Antony Blues Set To Grow In Paris
- Sunday, February 18 2018 @ 01:39 pm ACDT
- Contributed by: Wesley Hull
- Views: 3,397
The French capital city of Paris is fast becoming a hotbed of Australian football. With the powerful Paris Cockerels having given rise to their sister club the Paris Cockatoos, and the Cergy-Pontoise Coyotes becoming a power in the north-east of greater Paris, Antony, a suburb south of Paris might yet become a fourth club in the city.
Steve Ryan coached the Paris Cockerels from 2014 to 2016 before joining the Texas-based Houston Lonestars club, contributing as a coach to a club regarded as one of the best organised in the United States. Having returned to live in the south of Paris with his wife, Steve is now a part of the group driving the Antony Blues. As Steve states, “I’ve been shaped by two great clubs in the Paris Cockerels and Houston Lonestars.” Now he is busy using that experience, and that of the other people involved in the project, to build a new team.
Steve has been willing to give an insight into the progress so far. “The club has been created in January. We are still working on getting the affiliation with the Léo Lagrange association. This will get us the player insurance we need in order to secure a terrain [playing field and home venue]. This is where the battle lays, in muscling your way into one of the already crazily busy sporting facilities.”
‘From 2016-2017 we’ve seen a decline in players across the CNFA league from around 250 to 210 players. Much of that is to do with the closure of Strasburg Kangaroos and Montpellier Firesharks. The Paris Cocks have also not really kicked on greatly since 2016 [despite the split into two clubs]. They are equal leading with 44 members along with Bordeaux.” This has meant that the growth of one club has not yet offset the losses through other clubs.
“I think the south of Paris is ripe for a footy team. There is a great sporting culture down here with a lot of involvement in rugby. We will target handball players too as these guys cross over pretty well to AFL. With regard to a fourth Paris side, this is where the Antony Blues project gets interesting as four teams is enough to start a decent metropolitan league. I think San Francisco and Los Angeles are great examples here [of what can be done to grow the strength of the game within one city].”
“For sure there is a risk of the whole project just dissipating.

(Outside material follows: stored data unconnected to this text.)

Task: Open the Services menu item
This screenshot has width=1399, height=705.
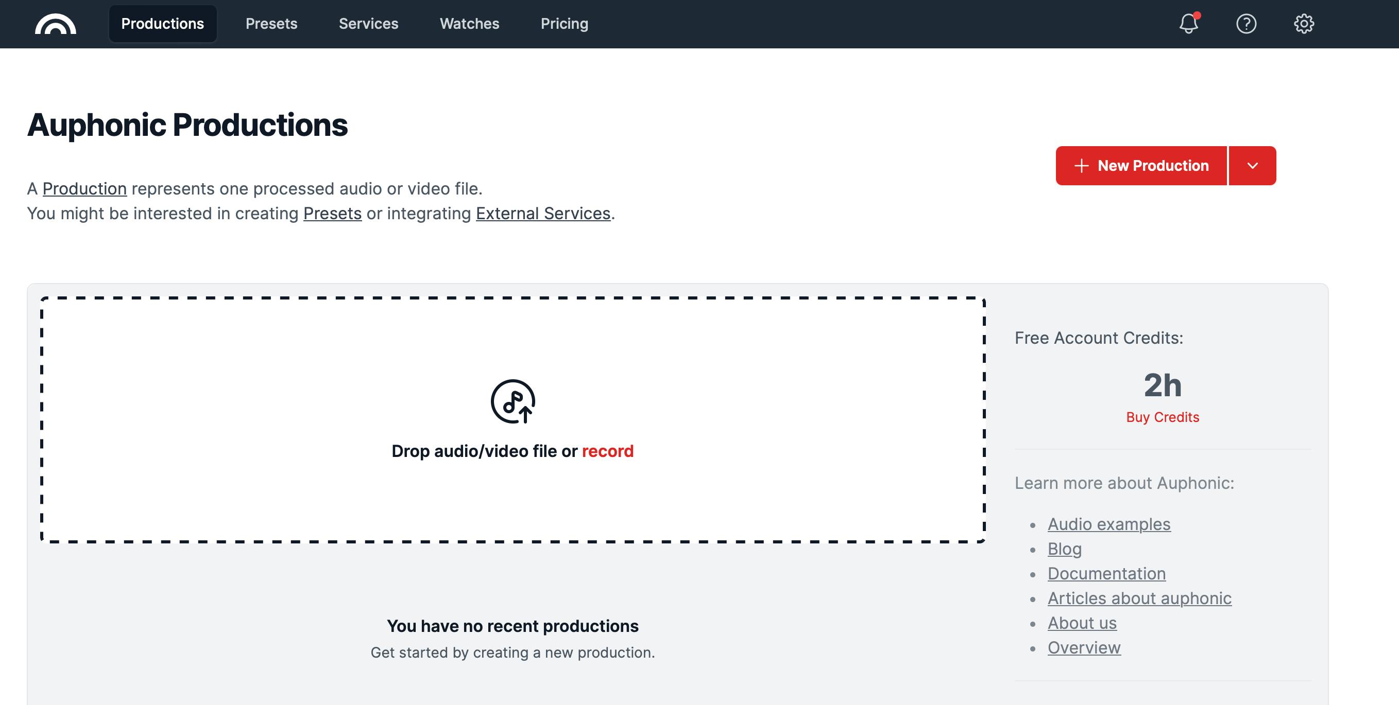Action: pos(368,24)
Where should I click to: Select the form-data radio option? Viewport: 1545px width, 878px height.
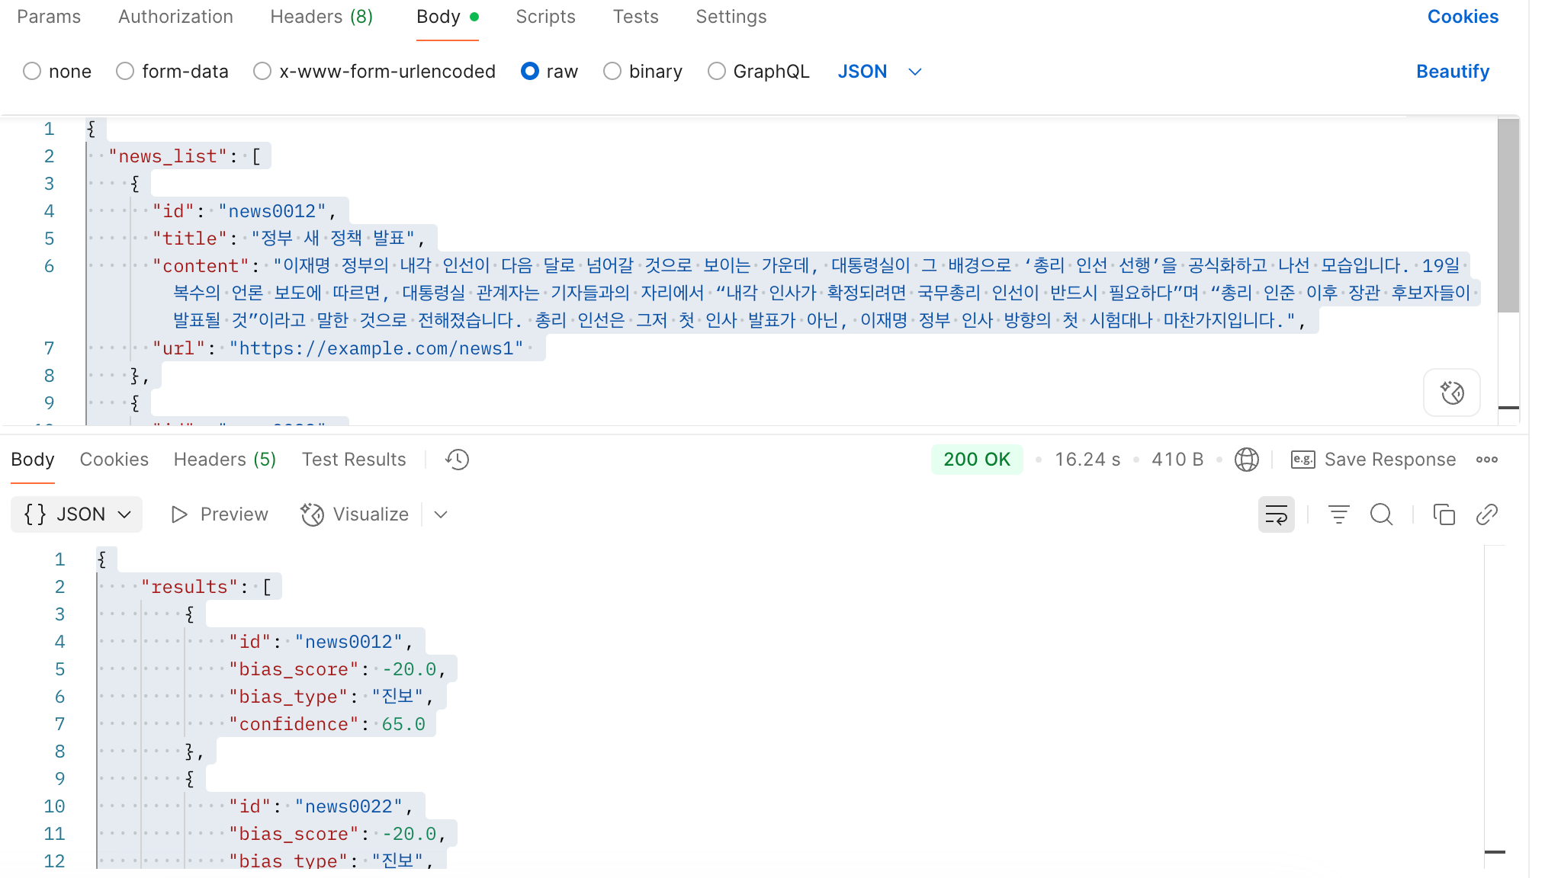[x=125, y=72]
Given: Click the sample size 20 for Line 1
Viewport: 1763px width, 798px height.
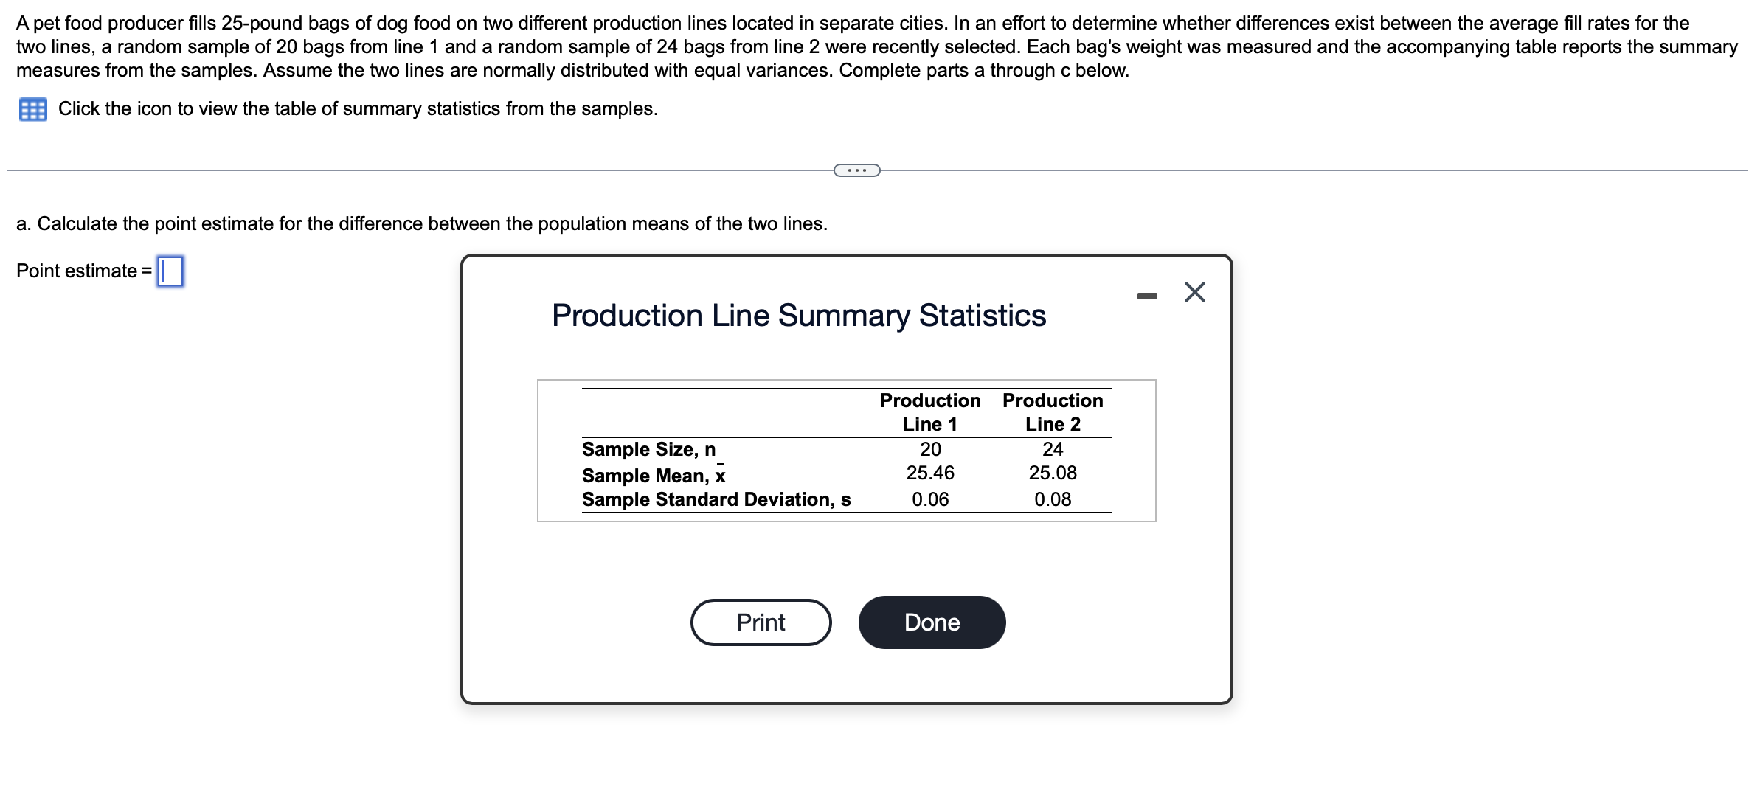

I think you have to be really clever about collaborating and communicating to different associations and potential markets. We will try to get leverage off this mind set. We were very lucky to have Andrew Unsworth on the board of the club. Andrew is current French national coach. We are still fleshing out the association formalities.”
“Having a team ready for the 2018/2019 season is ambitious and probably not realistic. [We will know more] in May-July which will be the deciding months. We could elect to go [aim] for the season and risk pulling out at the start in September, or [more realistically and practically] just aim to play some metropolitan matches and perhaps a weekend tour somewhere in Europe.”
“I will be trying to mix initiations at the Blues with non-contact mixed gender social games, not dissimilar to AFL 9’s in Australia. The common misconception in France is that AFL is a blood sport. We have got to really work hard all over the league to educate the public differently as the contact side of the game is sensationalized.”
Steve and his fellow Antony Blues crew have many challenges ahead of them. They have watched the rise and fall of other teams from Lille, Brittany, Pau, Nancy and others rise, fall or stall along the way, but they can also use this as motivation and an operational blueprint to avoid pitfalls and learn from others’ experiences.
It will be very interesting watching how the Antony Blues develop from here as another exciting addition to the CNFA and footy in France.